**** DATA PROVIDED ****

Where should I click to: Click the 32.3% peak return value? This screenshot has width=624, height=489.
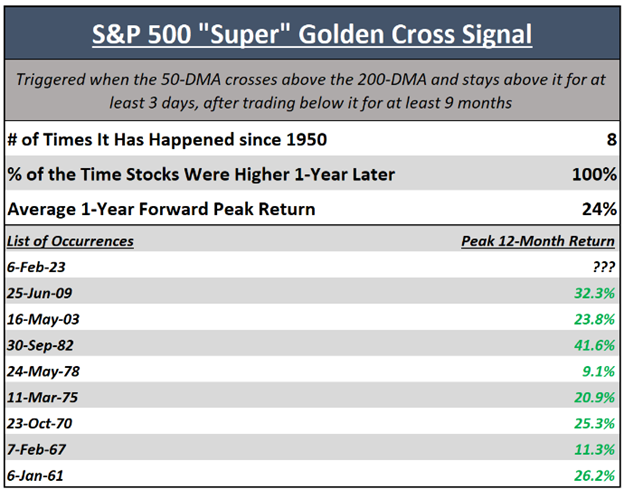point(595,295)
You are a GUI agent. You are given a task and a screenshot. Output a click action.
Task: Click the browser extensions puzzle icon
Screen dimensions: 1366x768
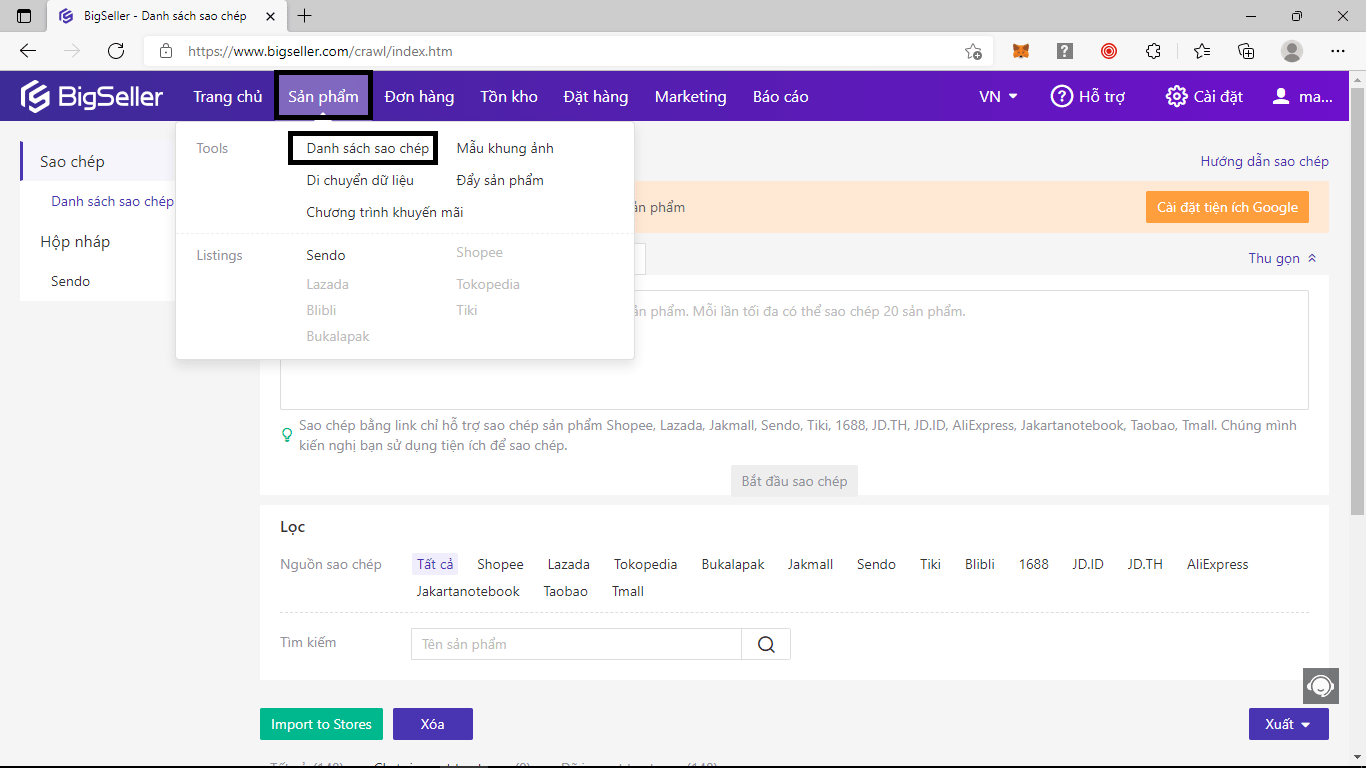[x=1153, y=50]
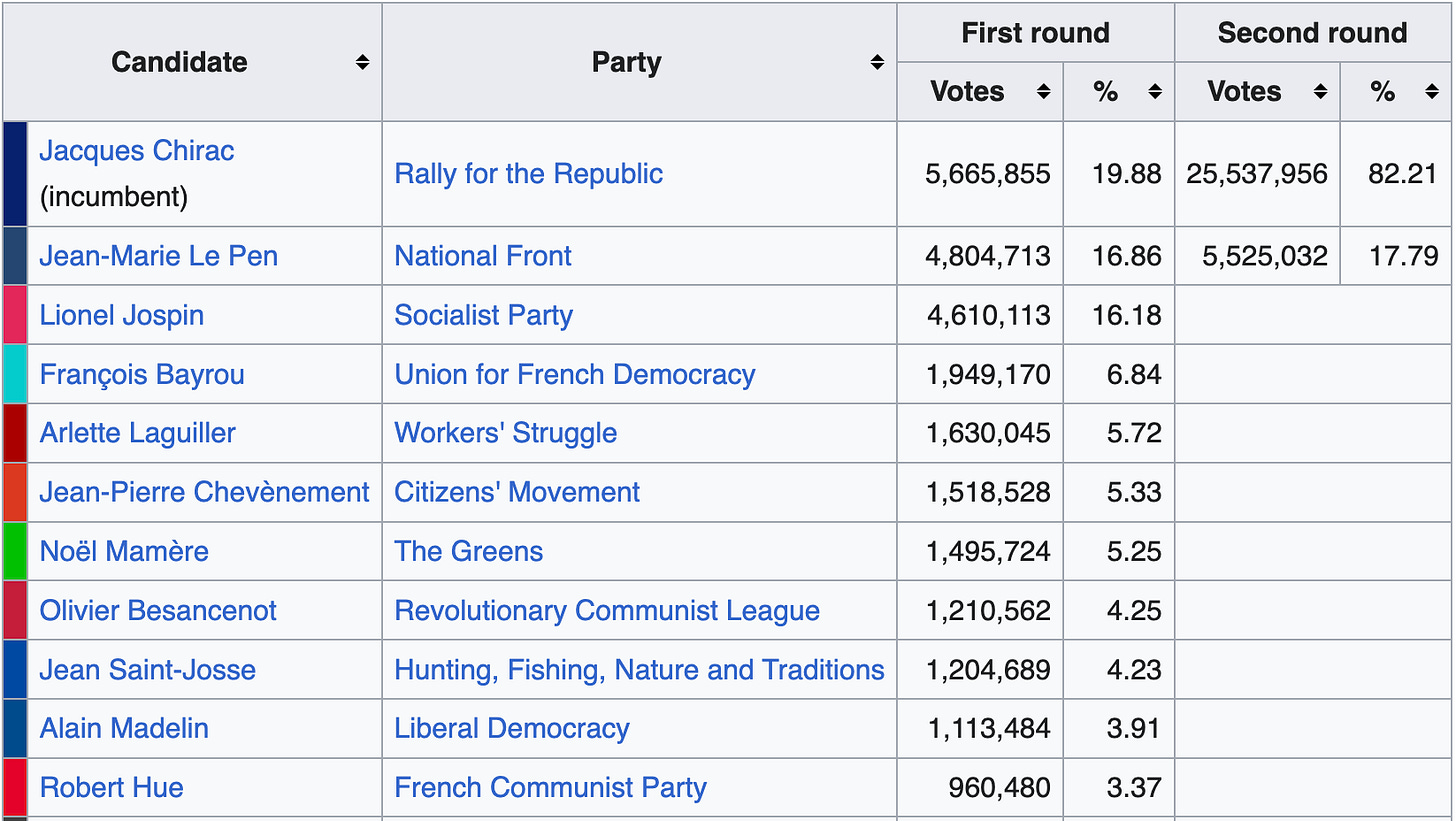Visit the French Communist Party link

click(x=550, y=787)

****

WHAT IS NEEDED: Without the pictures, repeat exactly the lines running from the line containing "Task: Click the" through the end of the data, both ends included.

COMPLETED TASK:
Task: Click the browser extensions puzzle icon
Screen dimensions: 1366x768
[x=1153, y=50]
Visit the French Communist Party link

click(x=550, y=787)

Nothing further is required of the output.